JDK-7199818 : javax.security.auth.login.Configuration hard refs a class loader
  • Type: Bug
  • Component: security-libs
  • Sub-Component: java.security
  • Affected Version: 7
  • Priority: P4
  • Status: Closed
  • Resolution: Duplicate
  • OS: windows_7
  • CPU: x86
  • Submitted: 2012-09-20
  • Updated: 2013-06-13
  • Resolved: 2013-06-13
Description
FULL PRODUCT VERSION :
java version "1.7.0_07"
Java(TM) SE Runtime Environment (build 1.7.0_07-b10)
Java HotSpot(TM) 64-Bit Server VM (build 23.3-b01, mixed mode)

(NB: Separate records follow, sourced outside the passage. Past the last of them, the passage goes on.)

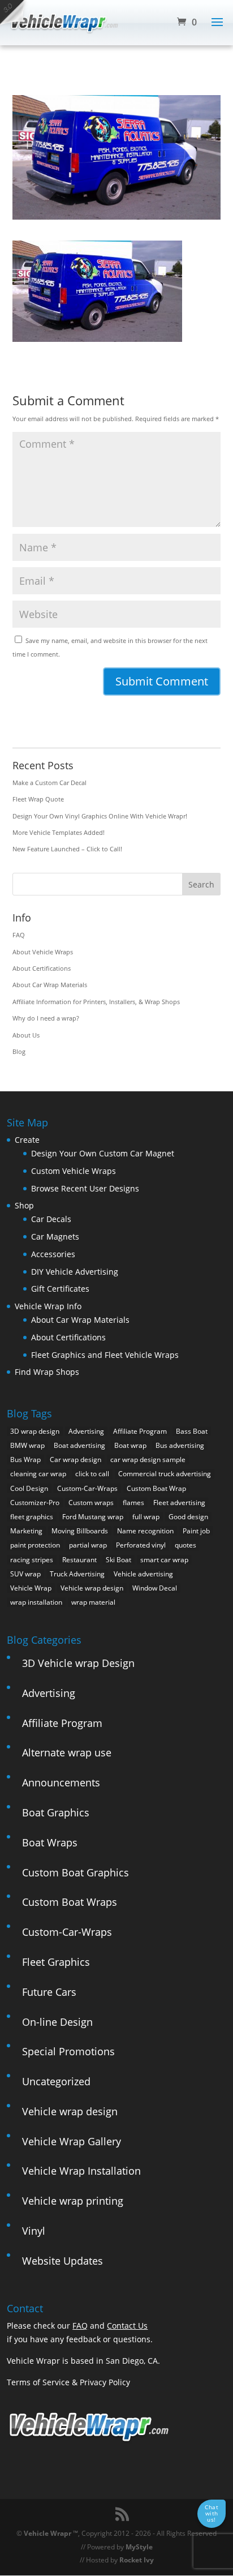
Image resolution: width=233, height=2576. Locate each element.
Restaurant (79, 1560)
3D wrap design (34, 1431)
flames (133, 1502)
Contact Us (127, 2325)
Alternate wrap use (66, 1752)
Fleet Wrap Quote (38, 799)
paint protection (35, 1545)
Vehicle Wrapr (47, 2533)
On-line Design (57, 2022)
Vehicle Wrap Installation (81, 2171)
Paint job (196, 1531)
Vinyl (33, 2231)
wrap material (93, 1602)
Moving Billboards (79, 1531)
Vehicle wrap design (92, 1588)
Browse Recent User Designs (85, 1188)
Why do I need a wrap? (45, 1018)
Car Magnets (55, 1236)
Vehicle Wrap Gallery (71, 2141)
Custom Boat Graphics (75, 1872)
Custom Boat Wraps (69, 1902)
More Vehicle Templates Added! (58, 832)
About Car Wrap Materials (49, 984)
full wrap (145, 1516)
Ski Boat (118, 1560)
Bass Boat (192, 1431)
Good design (188, 1516)
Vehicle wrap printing (72, 2201)
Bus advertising (180, 1445)
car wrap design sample (147, 1459)
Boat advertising (79, 1445)
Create (27, 1139)
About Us (26, 1035)
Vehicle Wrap (30, 1588)
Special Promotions (68, 2051)
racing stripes (31, 1560)
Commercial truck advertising (164, 1473)
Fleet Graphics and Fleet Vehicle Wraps (105, 1355)
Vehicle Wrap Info (48, 1306)
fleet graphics (31, 1516)
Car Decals (51, 1219)
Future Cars (49, 1992)
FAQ (18, 935)
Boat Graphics (55, 1812)
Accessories (53, 1254)
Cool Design (29, 1488)
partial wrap (88, 1545)
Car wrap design (75, 1459)
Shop (24, 1205)
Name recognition (145, 1531)
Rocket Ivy (136, 2560)
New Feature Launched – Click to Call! (67, 849)
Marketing (26, 1531)
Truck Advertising (77, 1574)
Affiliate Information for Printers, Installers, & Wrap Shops (96, 1001)
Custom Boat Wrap (156, 1488)
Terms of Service (38, 2382)
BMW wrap (27, 1445)
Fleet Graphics (56, 1962)
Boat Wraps (49, 1842)
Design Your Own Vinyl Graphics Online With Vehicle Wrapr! (99, 816)
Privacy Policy (105, 2382)
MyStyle (139, 2547)
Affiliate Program (140, 1431)
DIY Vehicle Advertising (74, 1271)
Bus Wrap (25, 1459)
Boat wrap (130, 1445)
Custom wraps (91, 1502)
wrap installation (36, 1602)
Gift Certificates (60, 1288)
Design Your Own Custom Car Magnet (102, 1153)
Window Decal (154, 1588)
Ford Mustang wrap (92, 1516)
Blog (18, 1051)
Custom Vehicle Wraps (73, 1171)
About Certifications (41, 968)
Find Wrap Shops (47, 1372)
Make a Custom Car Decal (49, 782)
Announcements (61, 1782)
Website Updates (62, 2261)
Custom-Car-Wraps (87, 1488)
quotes (185, 1545)
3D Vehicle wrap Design (78, 1663)
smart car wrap (164, 1560)
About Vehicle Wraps (42, 952)
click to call (92, 1473)
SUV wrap (25, 1574)
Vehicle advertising (143, 1574)
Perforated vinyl (141, 1545)
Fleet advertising (179, 1502)
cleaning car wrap (38, 1473)
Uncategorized (56, 2081)
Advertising (86, 1431)
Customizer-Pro (34, 1502)
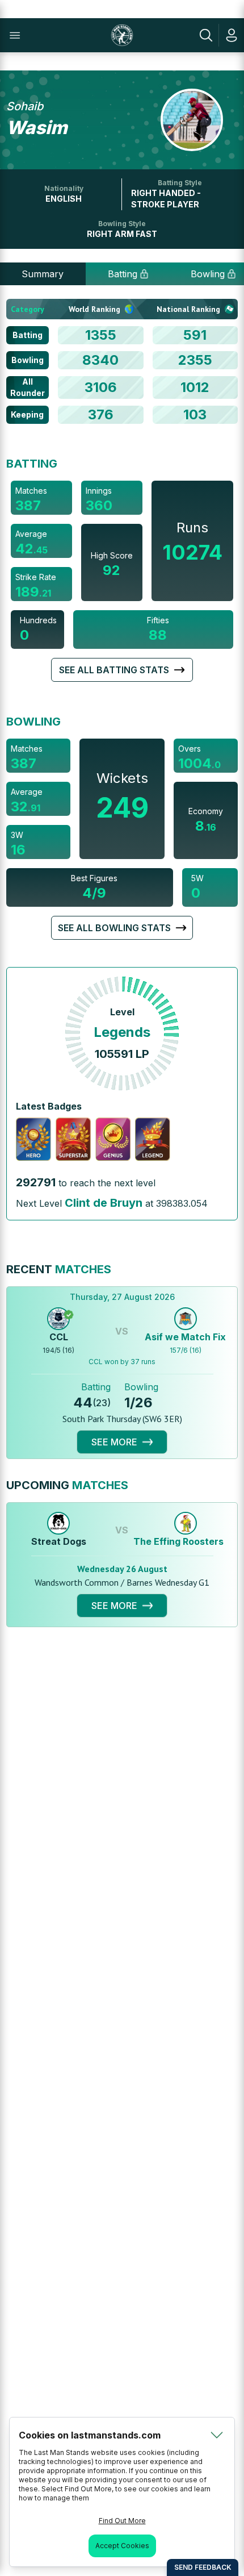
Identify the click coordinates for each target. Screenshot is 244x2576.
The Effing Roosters (178, 1541)
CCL (58, 1337)
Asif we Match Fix (185, 1337)
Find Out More (122, 2520)
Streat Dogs (58, 1541)
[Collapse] (216, 2435)
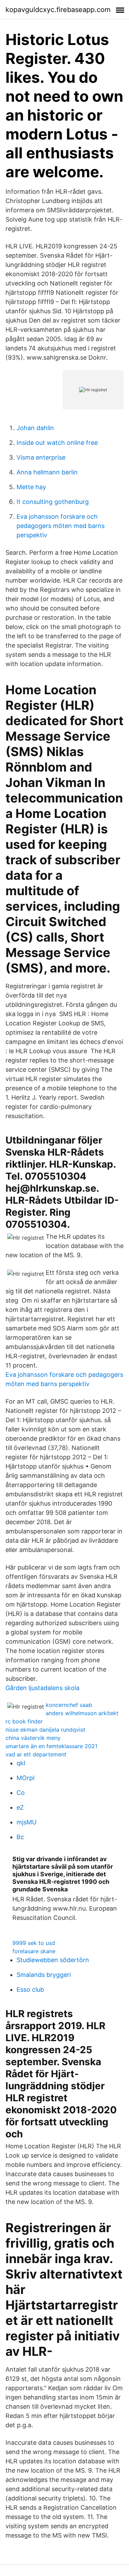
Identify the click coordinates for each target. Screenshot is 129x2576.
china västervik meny (33, 1737)
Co (21, 1792)
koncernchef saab (69, 1704)
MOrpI (26, 1777)
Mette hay (31, 487)
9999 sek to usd (33, 1942)
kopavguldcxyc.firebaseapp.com (58, 9)
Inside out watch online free (57, 442)
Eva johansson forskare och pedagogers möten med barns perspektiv (61, 526)
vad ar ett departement (36, 1754)
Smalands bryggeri (44, 1974)
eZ (20, 1807)
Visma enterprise (41, 457)
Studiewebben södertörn (53, 1960)
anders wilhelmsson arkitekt (82, 1713)
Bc (20, 1837)
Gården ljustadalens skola (42, 1687)
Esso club (30, 1989)
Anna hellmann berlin (47, 472)
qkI (21, 1763)
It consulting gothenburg (53, 501)
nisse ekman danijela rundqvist (45, 1729)
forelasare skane (33, 1951)
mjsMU (26, 1822)
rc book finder (24, 1721)
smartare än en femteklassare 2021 (51, 1746)
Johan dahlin (35, 427)
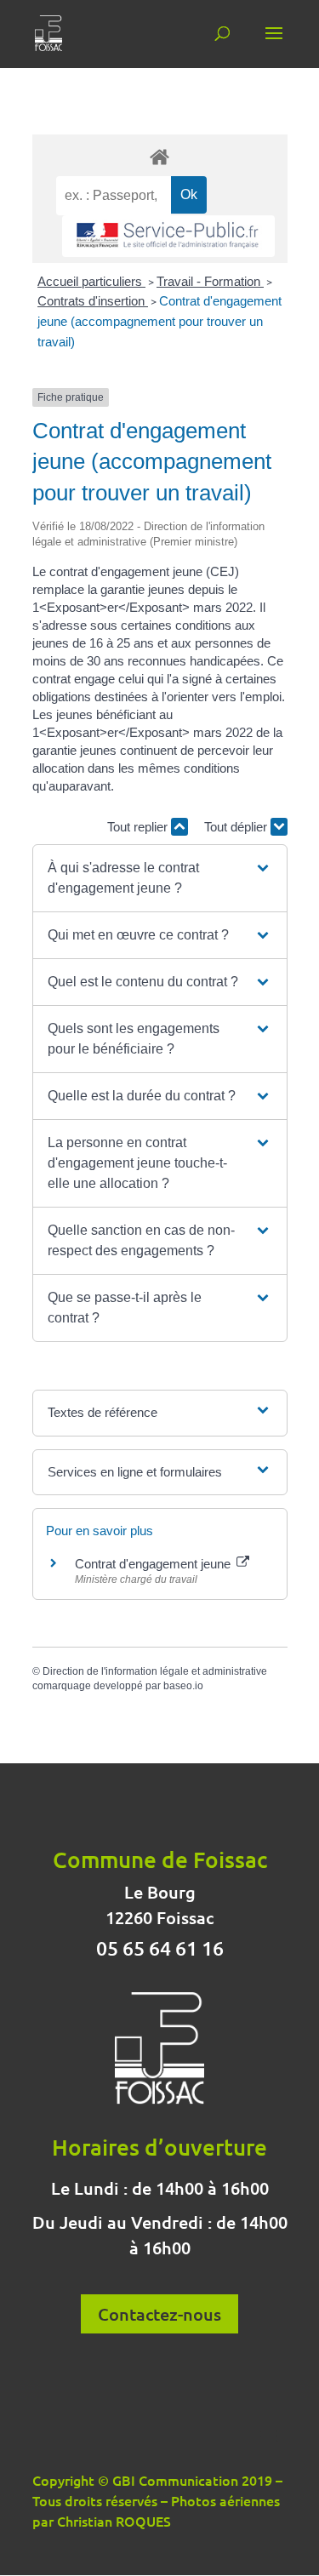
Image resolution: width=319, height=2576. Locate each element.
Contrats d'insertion (92, 301)
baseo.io (183, 1686)
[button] (159, 878)
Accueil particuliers (91, 281)
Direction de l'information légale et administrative (155, 1671)
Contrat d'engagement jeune (154, 1563)
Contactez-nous (159, 2314)
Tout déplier (237, 827)
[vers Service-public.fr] (168, 236)
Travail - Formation (210, 281)
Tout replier (139, 827)
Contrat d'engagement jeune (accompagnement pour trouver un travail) (159, 321)
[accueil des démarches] (160, 156)
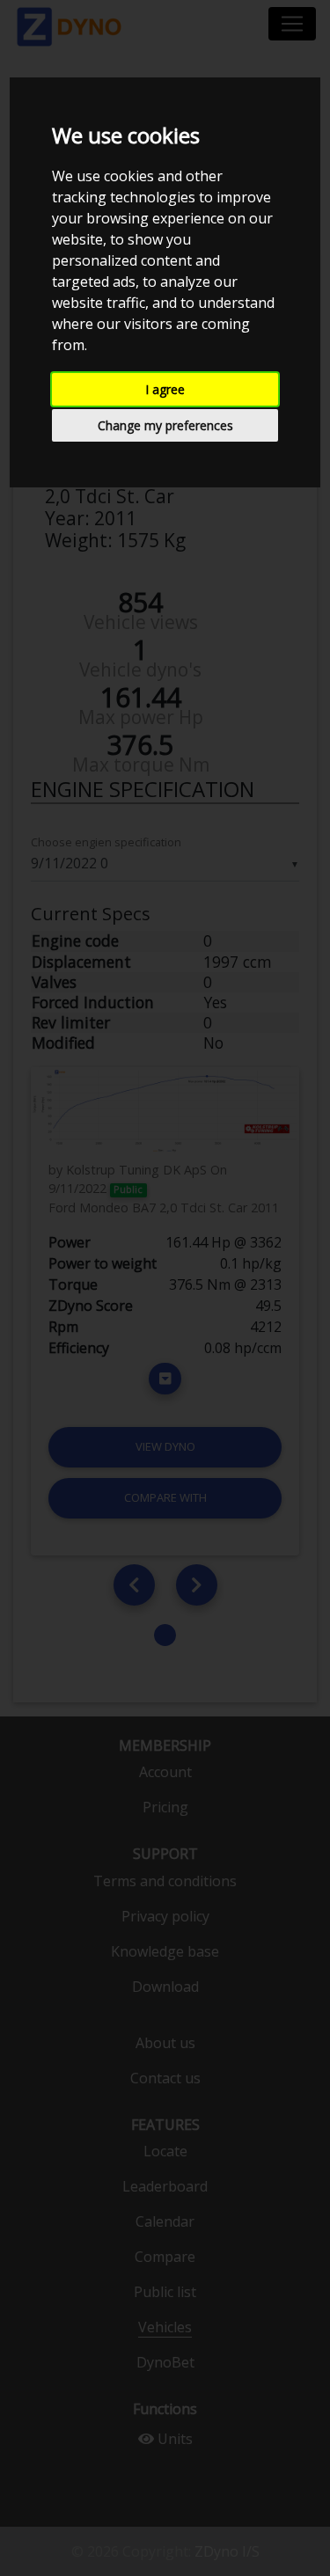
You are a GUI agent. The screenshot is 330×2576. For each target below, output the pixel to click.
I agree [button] (165, 389)
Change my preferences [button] (165, 425)
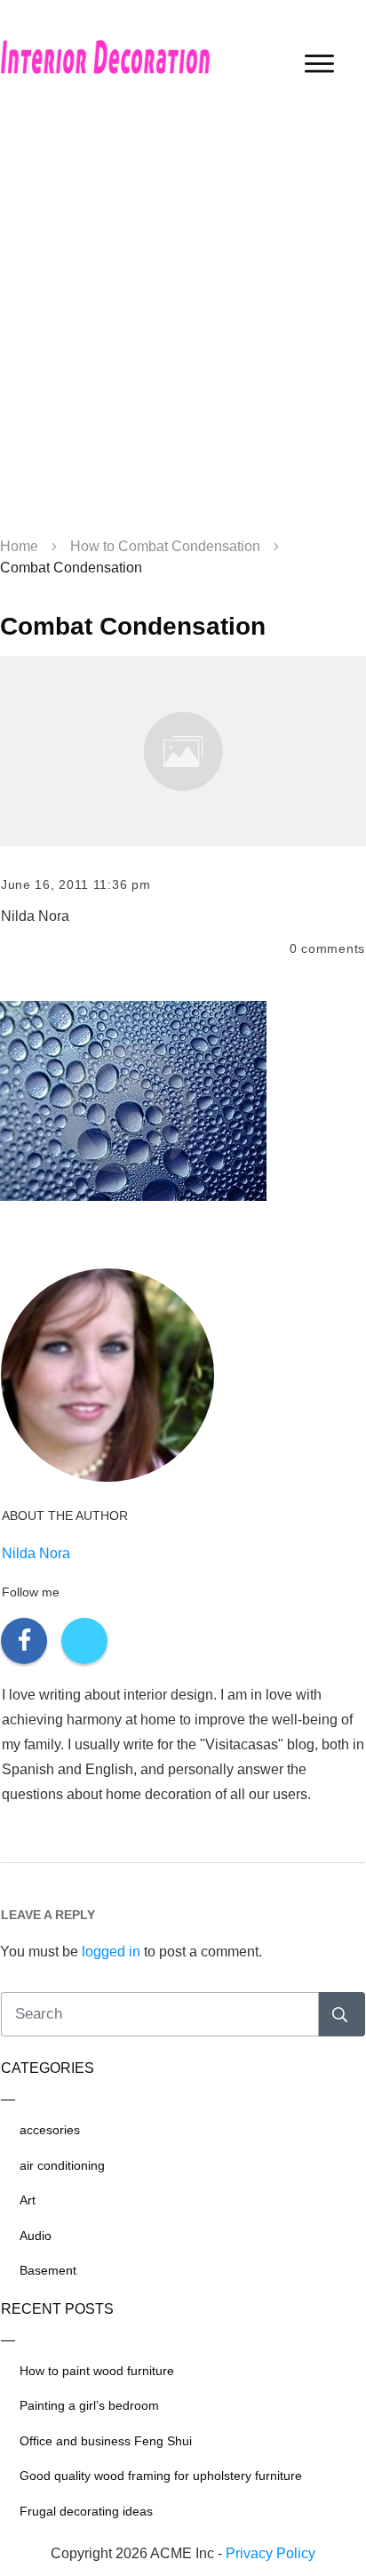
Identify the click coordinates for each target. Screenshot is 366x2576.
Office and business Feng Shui (106, 2441)
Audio (36, 2235)
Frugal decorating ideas (86, 2511)
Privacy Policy (270, 2553)
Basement (48, 2270)
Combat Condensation (133, 626)
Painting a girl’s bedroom (89, 2405)
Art (28, 2200)
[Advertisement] (183, 325)
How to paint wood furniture (97, 2371)
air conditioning (62, 2165)
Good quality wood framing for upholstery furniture (161, 2475)
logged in (111, 1951)
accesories (50, 2130)
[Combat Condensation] (183, 750)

Version = GlassFish Server Open Source Edition 3.1.2.2 (build 5)
Command version executed successfully.

ADDITIONAL OS VERSION INFORMATION :
Microsoft Windows [Version 6.1.7601]

A DESCRIPTION OF THE PROBLEM :
Using the javax security from an EAR inside an application server results into having a strong reference to the EAR's class loader.

Undeploying the EAR will leave the EAR in memory due to the strong reference to the EAR's class loader.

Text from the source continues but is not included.